The Soldier Who Said No
Chris Marnewick
Publisher: Umuzi
ISBN: 9781415201084
Prys: R144.50
In 2008 Chris Marnewick delivered his first novel, Shepherds and Butchers, to critical acclaim. For his novel, which explores legal execution in a stark, harrowing manner, the author – who is a senior advocate practising in Durban – uses factual and fictional elements to interrogate the grim realities underlying the South Africa’s justice system.
Two years later, Marnewick returns with the slick, well-written The Soldier Who Said No, a novel that centres around the fate of Pierre de Villiers (who made an appearance in Marnewick’s previous novel), a police officer who has swapped South Africa for the not-so greener pastures of New Zealand.
Before exploring De Villiers’s gruelling incursions into Angola during the 1980s, and his family’s brutal murder in a housebreaking that belies a thinly veiled attempt at his own life, Marnewick immerses the reader in a cauldron of dislocation, racism and uncertainty as De Villiers is suspended from New Zealand Police Force after making a racist remark against one of his colleagues. Closely followed by an attempted assassination of the country’s prime minister, as De Villiers is an ex-Recce and an accomplished archer, he quickly becomes a prime suspect in the investigation where the main piece of evidence is a poisoned arrow of Bushman origin.
The novel moves between the South Africa of the 1980s and present-day South Africa and New Zealand as De Villiers physically and emotionally tracks back to the land of his birth in order to untangle cloudy memories of the Angolan Bush War with help of the tracker !Xtau. As a man whose refusal to obey direct instructions to assassinate one Robert Mugabe leaves him with the novel’s title, he must confront his own mortality after being diagnosed with cancer, battling against his urge for retribution and justice towards the killers of his family in a country sliding ever further into decay.
The novel’s largely breathless pace will please fans of Deon Meyer, as Marnewick elevates his novel above standard thriller fare with a searching yet grim account of a South African civil society and government grossly corrupt and removed from the man in the street. Marnewick’s descriptions of state collapse and immigrant and emigrant experience strongly echo the pessimism of Eben Venter’s Trencherman, while his view of New Zealand as a divided nation, ill at ease with its own racial and political past and present, and is sobering and deeply unsettling.

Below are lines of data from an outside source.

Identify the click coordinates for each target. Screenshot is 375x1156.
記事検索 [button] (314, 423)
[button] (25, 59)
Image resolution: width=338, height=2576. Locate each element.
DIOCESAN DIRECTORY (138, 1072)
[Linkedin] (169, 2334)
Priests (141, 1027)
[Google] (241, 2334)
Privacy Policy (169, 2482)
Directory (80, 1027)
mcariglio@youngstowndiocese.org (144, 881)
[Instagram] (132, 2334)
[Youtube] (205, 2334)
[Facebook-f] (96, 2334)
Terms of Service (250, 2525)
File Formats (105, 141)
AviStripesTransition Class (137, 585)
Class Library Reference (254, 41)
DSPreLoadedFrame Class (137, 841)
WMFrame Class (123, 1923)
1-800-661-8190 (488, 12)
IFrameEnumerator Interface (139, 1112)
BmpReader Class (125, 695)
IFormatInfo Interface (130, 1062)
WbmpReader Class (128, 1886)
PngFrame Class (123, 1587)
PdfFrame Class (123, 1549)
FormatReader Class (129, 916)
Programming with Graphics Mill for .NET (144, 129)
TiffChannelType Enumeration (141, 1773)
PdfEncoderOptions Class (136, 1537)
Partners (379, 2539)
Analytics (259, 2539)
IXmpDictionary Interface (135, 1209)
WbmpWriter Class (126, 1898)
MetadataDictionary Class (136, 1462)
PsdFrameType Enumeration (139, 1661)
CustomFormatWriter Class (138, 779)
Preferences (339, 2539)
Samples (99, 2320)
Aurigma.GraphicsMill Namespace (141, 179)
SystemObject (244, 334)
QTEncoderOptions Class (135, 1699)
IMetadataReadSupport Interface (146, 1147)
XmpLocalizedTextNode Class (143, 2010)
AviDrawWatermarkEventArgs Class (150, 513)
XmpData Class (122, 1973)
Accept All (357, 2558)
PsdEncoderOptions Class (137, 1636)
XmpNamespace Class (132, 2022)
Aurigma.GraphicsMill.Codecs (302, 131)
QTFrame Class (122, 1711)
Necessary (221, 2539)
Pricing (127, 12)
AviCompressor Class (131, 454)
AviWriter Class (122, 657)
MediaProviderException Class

Through a poignant portrayal of a soldier’s trauma and search for wholeness and meaning after extreme violence, Marnewick leaves the reader with an intriguing and satisfying mystery and a look into a contested and troubled history. After finishing The Soldier Who Said No, many readers of his fine sophomore effort will be left unsettled, reflecting on their own sense of home and family, while eagerly anticipating the return of Pierre de Villiers in the near future.